Au milieu du mois de juin 2007, Le Secrétariat était en possession de la lettre du président du CSG de l’UICN (UICN CSG 2007 a) qui clarifiait que les experts régionaux du groupe n’étaient pas en mesure de localiser, fournir ou confirmer la moindre base scientifique pouvant justifier la délivrance d’un avis de commerce non préjudiciable pour Tursips aduncus, l’espèce en cause, dans les eaux des Iles Salomon. Le Secrétariat a donc bien reçu des informations indiquant qu’aucune preuve ne démontrait l’existence de bases suffisantes pour l’émission d’un avis de commerce non préjudiciable. Si le Secrétariat ne bénéficie pas d’expertise scientifique suffisante au sein de son personnel, il se doit de consulter les spécialistes du monde ; dans la présente instance et dans d’autres instances, il s’agit du Groupe de Spécialistes pertinent de la Commission pour la Survie des Espèces de l’UICN.

En faisant cette déclaration, le Secrétaire Général a créé un standard de preuve de facto impossible à remplir pour remettre en question les avis de commerce non préjudiciable. Il a en effet déclaré que le pays d’exportation a seulement besoin de dire qu’il n’y a aucun préjudice (sans document le justifiant ou sans aucune preuve ce qui est contraire aux Résolutions Conf.10.3 et 14.7). Cela n’est pas compatible avec la pratique en place à la CITES depuis son entrée en vigueur en 1975. En effet, d’après le Secrétaire Général, toute autre Partie, bailleur de fond ou personne concernée doit présenter des preuves solides montrant que l’exportation est préjudiciable. Le Secrétaire Général, en faisant cette déclaration, a en effet décidé qu’il considère que la confirmation du fait que de telles preuves n’existent pas – ou du fait que les informations scientifiques pouvant déterminer l’existence du caractère préjudiciable ou non préjudiciable sont insuffisantes – ne suffisent pas pour questionner la possible validité d’un commerce proposé.

En vue de l’information des lettres du CSG de l’UICN, la déclaration du Secrétaire Général ignore également le principe de précaution qui garantit que, en cas d’incertitude, les Parties « agiront au mieux dans l'intérêt de la conservation de [l’]espèce » (les Parties ont adopté ce texte dans le cadre de l’inscription des espèces aux Annexes CITES (Résolution Conf. 9.24 (Rev. CoP14))).

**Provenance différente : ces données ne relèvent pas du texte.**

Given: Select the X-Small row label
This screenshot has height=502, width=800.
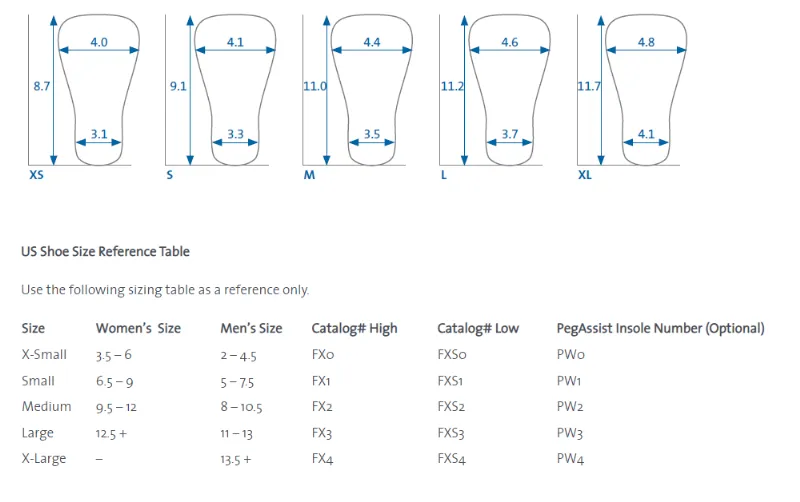Looking at the screenshot, I should coord(44,355).
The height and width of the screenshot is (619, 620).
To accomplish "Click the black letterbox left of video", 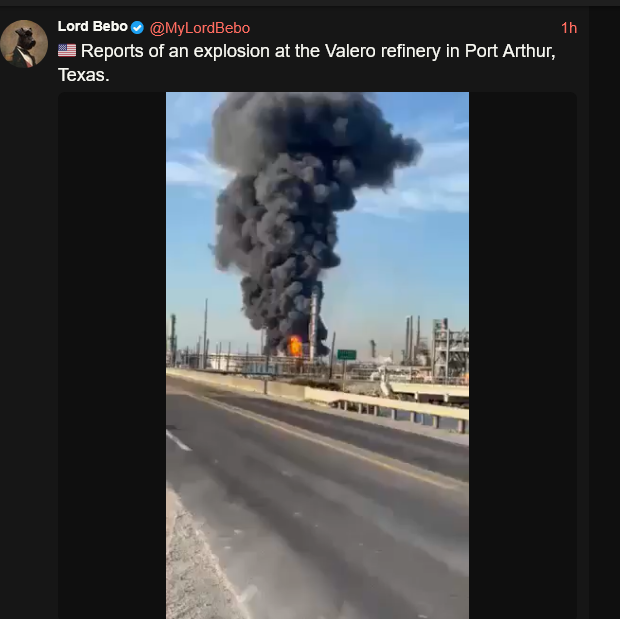I will 112,355.
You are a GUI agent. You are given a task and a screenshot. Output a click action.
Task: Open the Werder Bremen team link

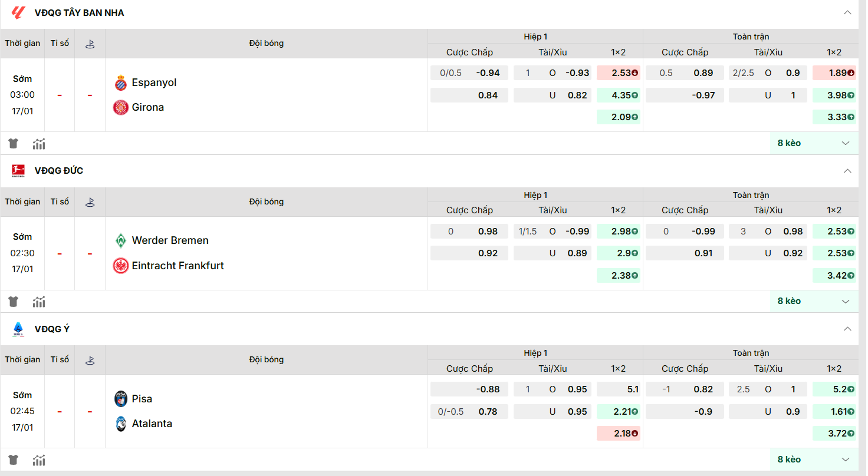click(x=170, y=240)
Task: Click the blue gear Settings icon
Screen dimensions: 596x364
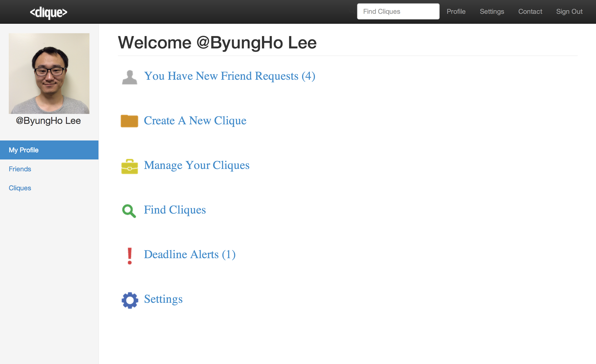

7. « De même, il n’a reçu aucune preuve démontrant que le commerce actuel ou futur aura des effets négatifs sur les populations de dauphins. » – Secrétaire Général de la CITES

En faisant cette déclaration, le Secrétaire Général a renversé la charge de la preuve. Il a rendu la charge de la preuve inflexible au point de la rendre irréaliste, impossible à satisfaire, et incompatible avec le traité CITES lui-même. La charge de la preuve relève du pays d’exportation qui doit fournir suffisamment d’informations scientifiques pour justifier la délivrance d’un avis de commerce non préjudiciable, ce qui a été exprimé par les Parties dans la Résolution CITES Conf.10.3. Le Secrétariat a, sans consulter les Parties et en violation de cette Résolution, renversé la charge de la preuve et a décidé que les Parties ou toutes les autres entités souhaitant remettre en cause les avis de commerce non préjudiciable doivent fournir des informations scientifiques montrant que l’exportation « aura des effets négations » (emphase ajoutée).

Le Secrétariat a été informé par le CSG de l’UICN du fait qu’il n’y avait pas suffisamment d’information scientifique pour justifier la délivrance d’un avis de commerce non préjudiciable pour les grands dauphins de l’océan indien dans les eaux des Iles Salomon. Le Secrétariat a ignoré cette information transmise par les spécialistes et a fait une déclaration qui va à l’encontre de l’intention claire des Parties retranscrite dans la Résolution CITES Conf.10.3 qui dispose qu’un avis de commerce non préjudiciable doit être basé sur des informations scientifiques.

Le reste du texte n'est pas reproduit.